# [ENTRIES SUPPLIED]
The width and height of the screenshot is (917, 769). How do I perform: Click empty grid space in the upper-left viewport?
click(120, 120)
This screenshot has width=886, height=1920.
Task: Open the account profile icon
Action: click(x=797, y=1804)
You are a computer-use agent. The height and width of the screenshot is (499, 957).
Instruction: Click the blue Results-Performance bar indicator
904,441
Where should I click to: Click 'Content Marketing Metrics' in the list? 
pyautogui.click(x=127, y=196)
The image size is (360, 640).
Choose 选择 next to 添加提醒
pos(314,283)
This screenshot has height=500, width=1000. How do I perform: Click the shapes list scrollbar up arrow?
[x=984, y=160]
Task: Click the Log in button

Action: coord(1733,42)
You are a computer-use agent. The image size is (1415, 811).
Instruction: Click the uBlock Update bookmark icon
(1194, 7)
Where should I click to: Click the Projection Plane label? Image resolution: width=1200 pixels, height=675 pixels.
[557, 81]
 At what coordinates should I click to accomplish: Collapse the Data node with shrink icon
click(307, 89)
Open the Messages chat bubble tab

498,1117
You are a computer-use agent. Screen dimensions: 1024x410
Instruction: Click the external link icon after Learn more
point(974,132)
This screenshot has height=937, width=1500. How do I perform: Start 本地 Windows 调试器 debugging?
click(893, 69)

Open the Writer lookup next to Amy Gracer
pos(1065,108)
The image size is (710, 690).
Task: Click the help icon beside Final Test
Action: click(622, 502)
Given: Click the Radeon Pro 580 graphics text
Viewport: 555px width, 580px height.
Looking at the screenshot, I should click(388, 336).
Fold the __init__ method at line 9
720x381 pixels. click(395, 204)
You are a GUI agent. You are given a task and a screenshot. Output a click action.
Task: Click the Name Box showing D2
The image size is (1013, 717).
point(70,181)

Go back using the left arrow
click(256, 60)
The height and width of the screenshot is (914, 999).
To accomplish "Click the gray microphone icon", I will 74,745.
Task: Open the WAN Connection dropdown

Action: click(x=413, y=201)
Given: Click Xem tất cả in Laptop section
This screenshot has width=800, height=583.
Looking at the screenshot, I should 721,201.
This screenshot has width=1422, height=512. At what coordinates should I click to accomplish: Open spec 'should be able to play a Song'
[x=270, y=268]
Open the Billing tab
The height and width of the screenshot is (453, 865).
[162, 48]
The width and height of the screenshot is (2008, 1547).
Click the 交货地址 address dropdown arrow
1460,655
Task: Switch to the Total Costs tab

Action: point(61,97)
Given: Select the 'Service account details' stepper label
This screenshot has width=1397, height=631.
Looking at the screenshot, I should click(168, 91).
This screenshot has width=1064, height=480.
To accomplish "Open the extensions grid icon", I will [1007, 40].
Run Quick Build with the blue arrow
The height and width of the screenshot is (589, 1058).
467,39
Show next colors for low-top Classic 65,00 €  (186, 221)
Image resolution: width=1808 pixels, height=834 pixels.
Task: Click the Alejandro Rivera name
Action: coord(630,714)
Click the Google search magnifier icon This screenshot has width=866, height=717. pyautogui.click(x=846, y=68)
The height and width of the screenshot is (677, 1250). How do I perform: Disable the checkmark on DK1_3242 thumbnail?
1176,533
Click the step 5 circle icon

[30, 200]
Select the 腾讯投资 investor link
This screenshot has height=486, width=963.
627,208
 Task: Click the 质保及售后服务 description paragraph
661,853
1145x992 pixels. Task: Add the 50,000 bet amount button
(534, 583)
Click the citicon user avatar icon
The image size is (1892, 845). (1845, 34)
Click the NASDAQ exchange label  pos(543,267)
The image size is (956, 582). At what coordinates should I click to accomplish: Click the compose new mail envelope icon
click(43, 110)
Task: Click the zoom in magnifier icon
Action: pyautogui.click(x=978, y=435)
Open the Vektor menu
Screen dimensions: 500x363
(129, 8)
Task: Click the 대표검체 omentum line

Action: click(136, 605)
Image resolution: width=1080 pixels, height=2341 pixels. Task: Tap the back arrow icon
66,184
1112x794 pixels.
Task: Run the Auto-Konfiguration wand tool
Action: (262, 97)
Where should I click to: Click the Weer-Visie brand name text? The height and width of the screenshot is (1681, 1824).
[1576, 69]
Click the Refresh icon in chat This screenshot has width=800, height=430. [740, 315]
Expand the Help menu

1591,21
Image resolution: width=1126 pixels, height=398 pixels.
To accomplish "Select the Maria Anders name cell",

# [TASK BRIEF]
The records above are to be output in full and without error.

# [ANSWER TO THIS PROBLEM]
The width and height of the screenshot is (917, 769). How do I perform: Click empty grid space in the upper-left viewport?
click(120, 120)
This screenshot has width=886, height=1920.
Task: Open the account profile icon
Action: click(x=797, y=1804)
You are a computer-use agent. The height and width of the screenshot is (499, 957).
Instruction: Click the blue Results-Performance bar indicator
904,441
Where should I click to: Click 'Content Marketing Metrics' in the list? 
pyautogui.click(x=127, y=196)
The image size is (360, 640).
Choose 选择 next to 添加提醒
pos(314,283)
This screenshot has height=500, width=1000. How do I perform: Click the shapes list scrollbar up arrow?
[x=984, y=160]
Task: Click the Log in button

Action: coord(1733,42)
You are a computer-use agent. The image size is (1415, 811).
Instruction: Click the uBlock Update bookmark icon
(1194, 7)
Where should I click to: Click the Projection Plane label? Image resolution: width=1200 pixels, height=675 pixels.
[557, 81]
 At what coordinates should I click to accomplish: Collapse the Data node with shrink icon
click(307, 89)
Open the Messages chat bubble tab

498,1117
You are a computer-use agent. Screen dimensions: 1024x410
Instruction: Click the external link icon after Learn more
point(974,132)
This screenshot has height=937, width=1500. How do I perform: Start 本地 Windows 调试器 debugging?
click(893, 69)

Open the Writer lookup next to Amy Gracer
pos(1065,108)
The image size is (710, 690).
Task: Click the help icon beside Final Test
Action: click(622, 502)
Given: Click the Radeon Pro 580 graphics text
Viewport: 555px width, 580px height.
Looking at the screenshot, I should click(388, 336).
Fold the __init__ method at line 9
720x381 pixels. click(395, 204)
You are a GUI agent. You are given a task and a screenshot. Output a click action.
Task: Click the Name Box showing D2
The image size is (1013, 717).
point(70,181)

Go back using the left arrow
click(256, 60)
The height and width of the screenshot is (914, 999).
To accomplish "Click the gray microphone icon", I will 74,745.
Task: Open the WAN Connection dropdown

Action: click(x=413, y=201)
Given: Click Xem tất cả in Laptop section
This screenshot has width=800, height=583.
Looking at the screenshot, I should 721,201.
This screenshot has width=1422, height=512. At what coordinates should I click to accomplish: Open spec 'should be able to play a Song'
[x=270, y=268]
Open the Billing tab
The height and width of the screenshot is (453, 865).
[162, 48]
The width and height of the screenshot is (2008, 1547).
Click the 交货地址 address dropdown arrow
1460,655
Task: Switch to the Total Costs tab

Action: point(61,97)
Given: Select the 'Service account details' stepper label
This screenshot has width=1397, height=631.
Looking at the screenshot, I should click(168, 91).
This screenshot has width=1064, height=480.
To accomplish "Open the extensions grid icon", I will [1007, 40].
Run Quick Build with the blue arrow
The height and width of the screenshot is (589, 1058).
467,39
Show next colors for low-top Classic 65,00 €  (186, 221)
Image resolution: width=1808 pixels, height=834 pixels.
Task: Click the Alejandro Rivera name
Action: coord(630,714)
Click the Google search magnifier icon This screenshot has width=866, height=717. pyautogui.click(x=846, y=68)
The height and width of the screenshot is (677, 1250). How do I perform: Disable the checkmark on DK1_3242 thumbnail?
1176,533
Click the step 5 circle icon

[30, 200]
Select the 腾讯投资 investor link
This screenshot has height=486, width=963.
627,208
 Task: Click the 质保及售后服务 description paragraph
661,853
1145x992 pixels. Task: Add the 50,000 bet amount button
(534, 583)
Click the citicon user avatar icon
The image size is (1892, 845). (1845, 34)
Click the NASDAQ exchange label  pos(543,267)
The image size is (956, 582). At what coordinates should I click to accomplish: Click the compose new mail envelope icon
click(43, 110)
Task: Click the zoom in magnifier icon
Action: pyautogui.click(x=978, y=435)
Open the Vektor menu
Screen dimensions: 500x363
(129, 8)
Task: Click the 대표검체 omentum line

Action: click(136, 605)
Image resolution: width=1080 pixels, height=2341 pixels. Task: Tap the back arrow icon
66,184
1112x794 pixels.
Task: Run the Auto-Konfiguration wand tool
Action: (262, 97)
Where should I click to: Click the Weer-Visie brand name text? The height and width of the screenshot is (1681, 1824).
[1576, 69]
Click the Refresh icon in chat This screenshot has width=800, height=430. [740, 315]
Expand the Help menu

1591,21
Image resolution: width=1126 pixels, height=398 pixels.
To accomplish "Select the Maria Anders name cell",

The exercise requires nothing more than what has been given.